Simple Multicore programming in Python
I recently had written a Python program to perform some performance calculations over the results from a regression model. The program was not too complex but the sheer number of calculations to be performed made it quite slow and resulted in a runtime of several hours. In my search for a way to utilize the multiple cores of the machine the program was running on I came across the Ray package from https://www.ray.io/ which makes it very easy to distribute a single-core process onto multiple cores.
Let’s say we have a long-running worker function called calculate_metrics() which performs the performance calculations over a Pandas dataframe we are looking for. The actual contents of these calculations are not really the point right now, this example shows a way to parallelize this workload. The extremely simplified example of this program looks as follows:
def main():
# Retrieve dataframe from database
df = retrieve_data()
metrics = calculate_metrics(df)
The retrieve_data() function is retrieving the large dataset from the database, so depending on its size the calculation time will very but will run on a single core. Now in order to split this workload onto multiple cores the approach will be as follows:
- Utilize a unique identifier in the dataframe to split it up into 4 equal parts
- Call the calculate_metrics() function on each of the dataframe parts in parallel.

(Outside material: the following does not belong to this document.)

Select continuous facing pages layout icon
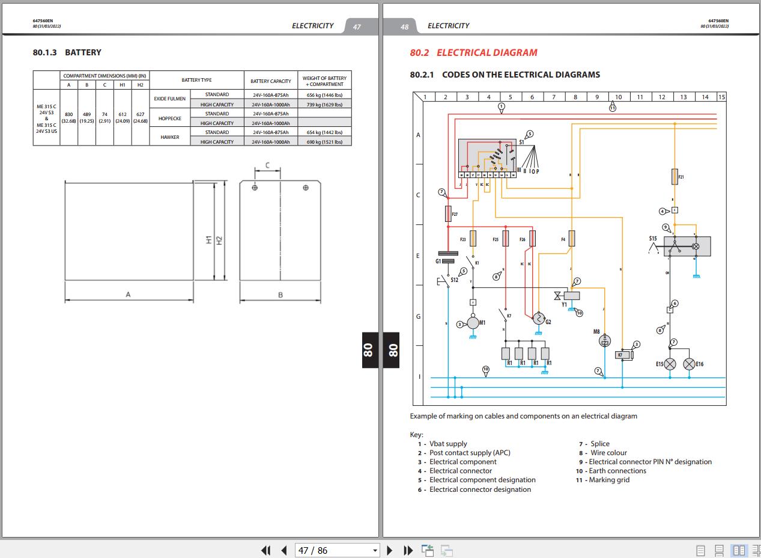pos(756,550)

- Take the error metrics results from each of the calculate_metrics() instances and merge them together
Now obviously this approach assumes that each row of the dataframe can be processed individually and that there are no dependencies between dataframe rows that may exist in the different chunks. I will be using the ray package for distributing the workload over a fixed number of 4 cores which can be optimized for your use case. Ray simply requires that you annotate your worker function with the @ray.remote annotation to enable it for running on multiple cores. The improved program will look as follows:
import ray
import pandas as pd
#
# Calculate error metrics from the given data frame
#
@ray.remote
def calculate_metrics(pandas_df):
# Metrics calculation logic goes here
def main():
# Retrieve dataframe from database or CSV file
df = retrieve_data()
# The OID column is the unique identifier for each row
# Use it to split the dataframe into four equal parts
valid_oids = df.OID.unique()
valid_oids_split = np.array_split(valid_oids, 4)
df_1 = df[df['OID'].isin(valid_oids_split[0])]

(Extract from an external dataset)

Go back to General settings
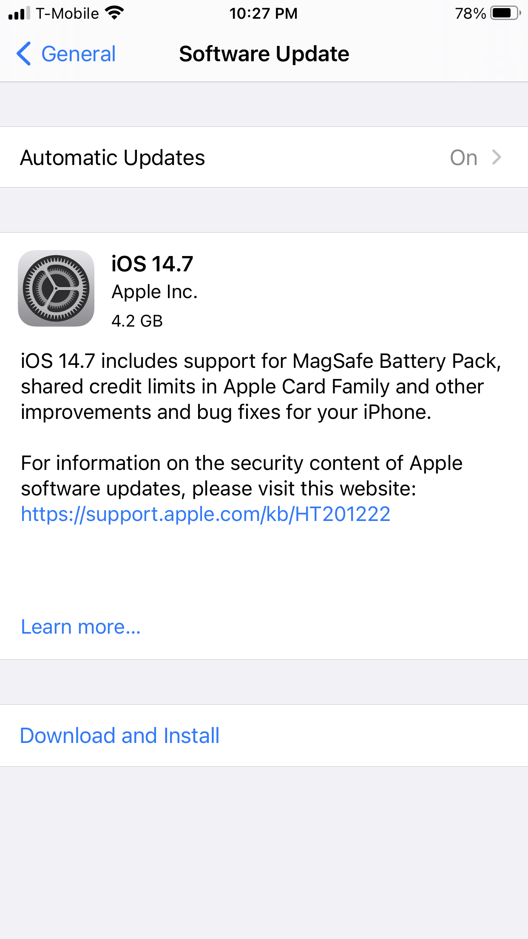 point(78,54)
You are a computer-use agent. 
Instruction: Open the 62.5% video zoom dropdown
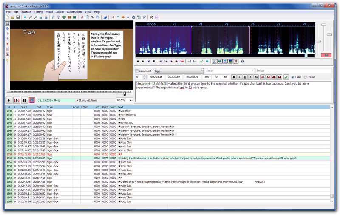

df_2 = df[df['OID'].isin(valid_oids_split[1])]
df_3 = df[df['OID'].isin(valid_oids_split[2])]
df_4 = df[df['OID'].isin(valid_oids_split[3])]
# Start ray and disable logging of warnings to console
ray.init(log_to_driver=False)
# Call calculate_metrics() four times in parallel
print('Calculating metrics')
futures = [ calculate_metrics.remote(df_1),
calculate_metrics.remote(df_2),
calculate_metrics.remote(df_3),
calculate_metrics.remote(df_4)
]
# Merge the results from all of the functions
metrics1, metrics2, metrics3, metrics4 = ray.get(futures)

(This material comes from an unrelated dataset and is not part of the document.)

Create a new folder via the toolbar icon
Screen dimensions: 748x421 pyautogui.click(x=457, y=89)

df_final = pd.concat([metrics1, metrics2, metrics3, metrics4])
This shows that as long as you have a way to split up your workload into equal chunks and assign them to separate instances of a function you are perfectly fine using Python combined with the Ray package. The annotation mechanism is a very elegant way of adding parallelization to already existing code without having to modify the actual calculations within the code itself.